Now I really want to see that movie.
If you haven't seen Red State it's basically about a Westboro Baptist type cult on crack, crossed with the Branch Dividian siege in Waco. Some kids looking for sex get drugged and wake up captive in the middle of a church service. Eventually the ATF is brought in and it becomes all out war. Kind of over the top stuff but pretty gripping. And yeah I can't express the feeling I got w/ those trumpets. My mouth was literally gaping for 5 minutes there. I was pretty disappointed with how they handled it (apparently a budgetary issue)
I stopped watching it once they started torturing/killing the sexed up guys.
the busy bee has no time for sorrow.
The story in The Rapture takes some time to develop, but also involves a somewhat cult-like religious movement, and how the main character's involvement, and her family's involvement with it, begins and grows. Starting off it can seem a bit slow, (I think in order to get through all the fine details of the storyline) but I thought Mimi did a great job of showing the change and transformation of her character.
I'll write more in the near future, but I can say without question that Post Tenebras Lux has ruined AFI Fest for me, and I mean that as a compliment.

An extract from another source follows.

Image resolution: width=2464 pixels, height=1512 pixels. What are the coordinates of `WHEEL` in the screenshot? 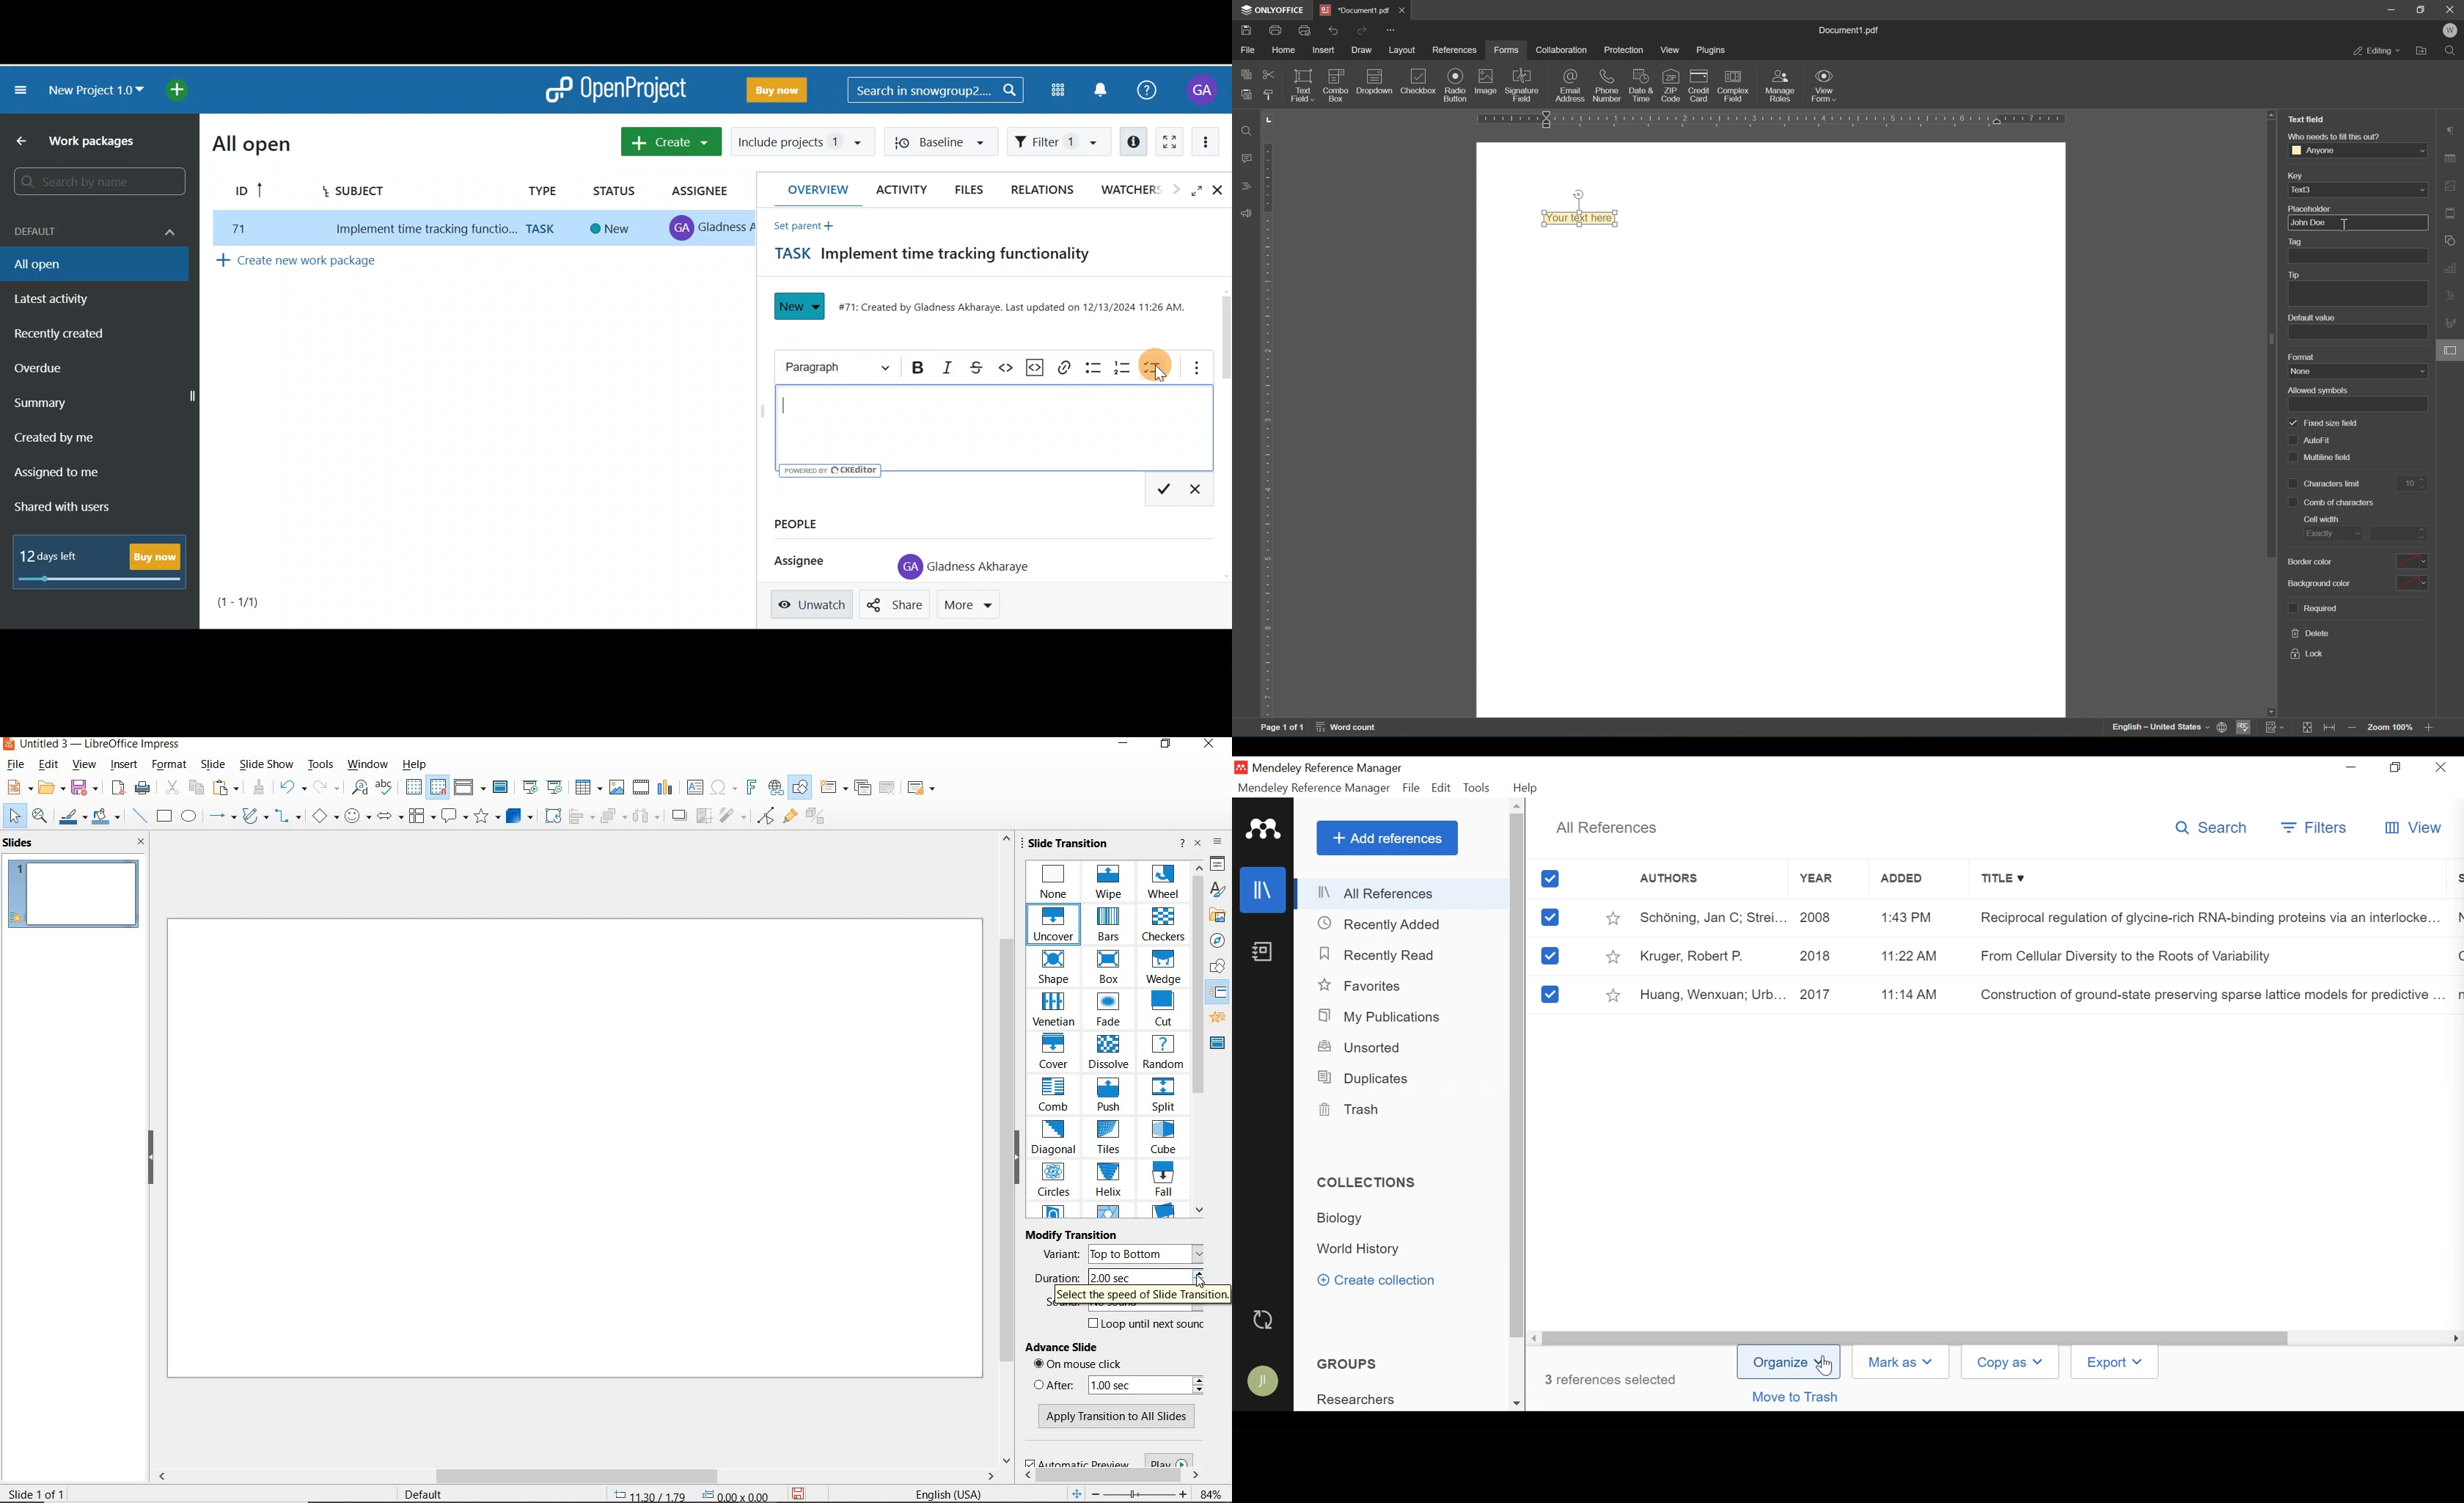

It was the first film I saw and it's such a rapturous, horrifying, transcendent experience that everything I've seen since has felt like less than cinema.
Leviathan came closest to making me forget about it for a moment; that one is a truly staggering feat of image capture, using the real life mechanics of a commercial fishing boat to create an impressionist vision of brutality in nature (ideas that PTL also tackles), but even at 87 minutes it starts to feel a bit redundant at some point. I don't think that's thematically inappropriate (it appears that every day is exactly the same in this world) but it kept it from being an unqualified triumph for me.
Something in the Air was my first Assayas, and I know Chris will disagree, but I thought it was weak sauce. It's about a bunch of left-wing teenagers coming of age in early-70's France (and abroad); I'm under the impression it has echoes of Assayas' own coming-of-age, but it felt completely hollow to me. There's no depth to the political content (which is basically used as a self-actualization device and nothing else) or any of the relationships between the characters. It reminded me a lot of the upcoming Not Fade Away, actually - another portrayal of the young and artsy searching for themselves against a backdrop of mid-20th century turbulence which is passable, but emotionally and dramatically vacant.
The Hunt is not only the best film I caught at AFI this year, but possibly the best film of the year. This one floored me.
Red State is by far the best Kevin Smith movie, from a "fan of movies" perspective. It's really good once it gets going, and nobody who saw the final 75% would guess it was a Kevin Smith film, which is sadly a compliment.
I kept thinking that eventually one of the actors was going to start getting snarky in a Kevin Smith fashion but no one really did and I respected him for that.
Joe, did you see Something in the Air? As a long-time Assayas guy, I'd be interested to hear your thoughts.
Going to the AFIfest "secret screening" tonight at Graumen's. Whatever that may be.